The European Union launched its first military mission today, taking over peacekeeping duties in ethnically divided Macedonia. The deployment will test the EU's ability to handle trouble spots rather than having to turn to the NATO military alliance or the United States.

As a brass band played at a military base outside the capital of Skopje, the 400-member mission formally replaced the NATO-led force that has kept the peace in the Balkan nation since an insurgency by ethnic Albanians ended in 2001.

France has provided half of the new mission's 320 military and 80 civilian personnel. The other 14 EU countries and 11 aspiring members sent smaller contingents. A French brigadier general commands the force.

"A new chapter in European security has opened," said George Robertson, NATO's secretary general. "By taking on its first military mission, the EU is demonstrating that its project of a European security and defense policy has come of age."

The mission was launched despite divisions among EU nations over other foreign policy issues, notably the war in Iraq. Britain is the United States' main ally in the conflict, while France and Germany have led opposition to the war.

The Macedonia mission, dubbed Concordia, is scheduled to last six months and cost $6 million.
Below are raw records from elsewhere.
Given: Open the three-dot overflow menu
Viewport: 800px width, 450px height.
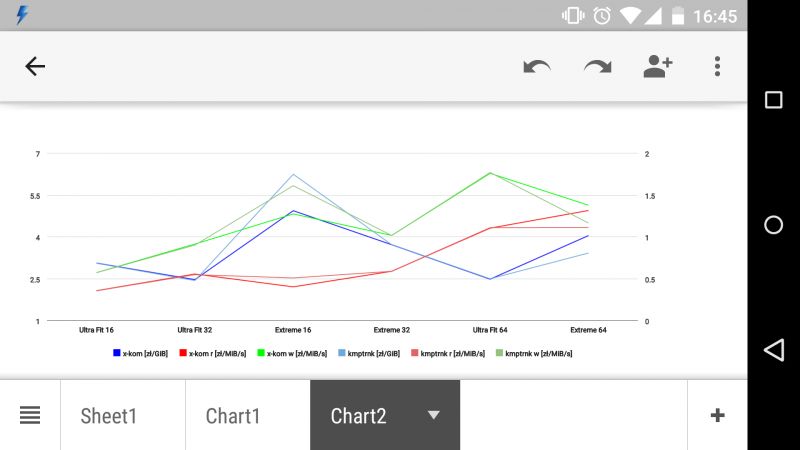Looking at the screenshot, I should (x=717, y=66).
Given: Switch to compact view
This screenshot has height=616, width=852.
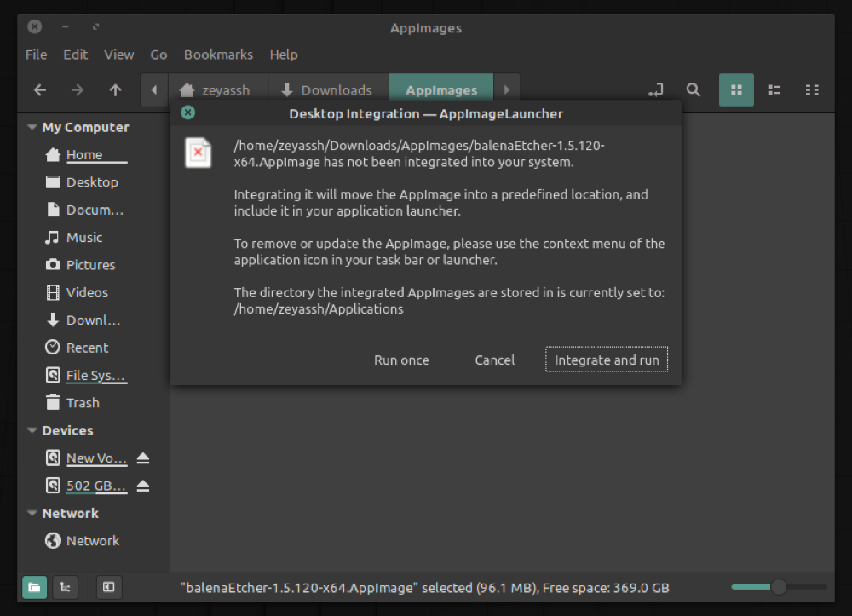Looking at the screenshot, I should [812, 89].
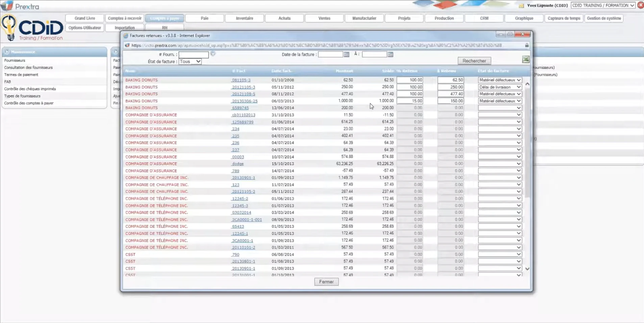Viewport: 644px width, 323px height.
Task: Click the red close icon beside company selector
Action: (640, 5)
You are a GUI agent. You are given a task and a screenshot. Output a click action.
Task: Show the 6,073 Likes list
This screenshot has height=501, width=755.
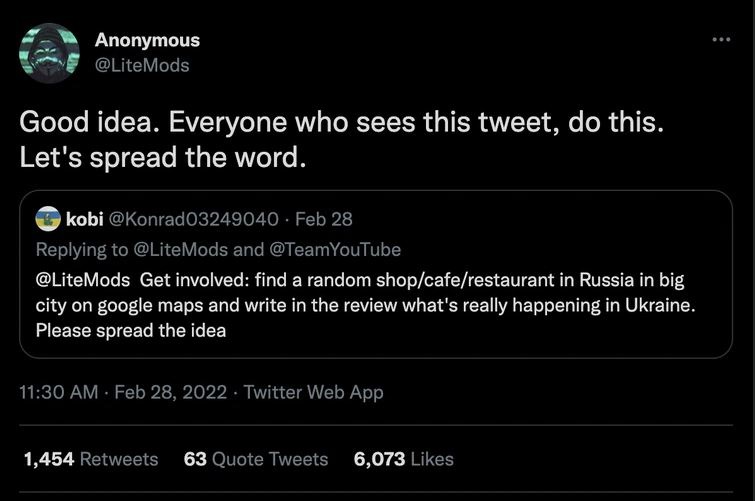(403, 459)
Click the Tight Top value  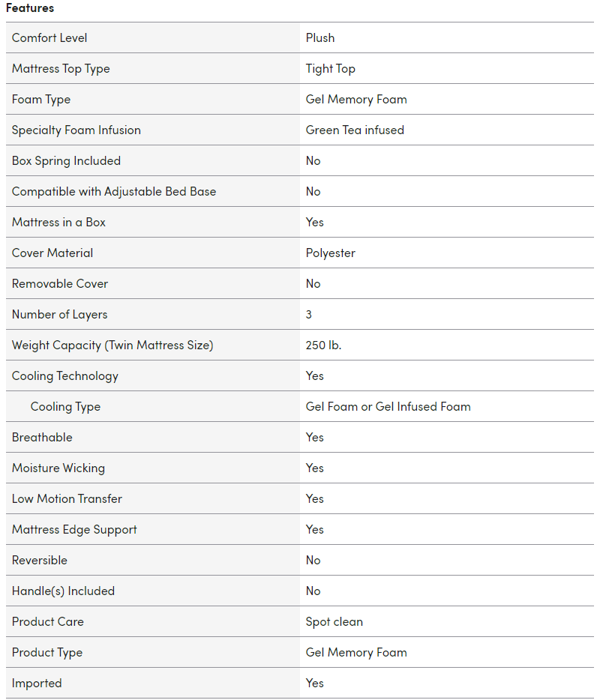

Political analysts consider it a test of the 15-nation bloc's ability to build a 60,000-member military rapid reaction force capable of deploying swiftly for humanitarian and other operations.

Macedonia's six-month war between government security forces and ethnic Albanian rebels ended with a Western-brokered peace agreement that met the insurgents' demands for broader civil and political rights for their large minority population.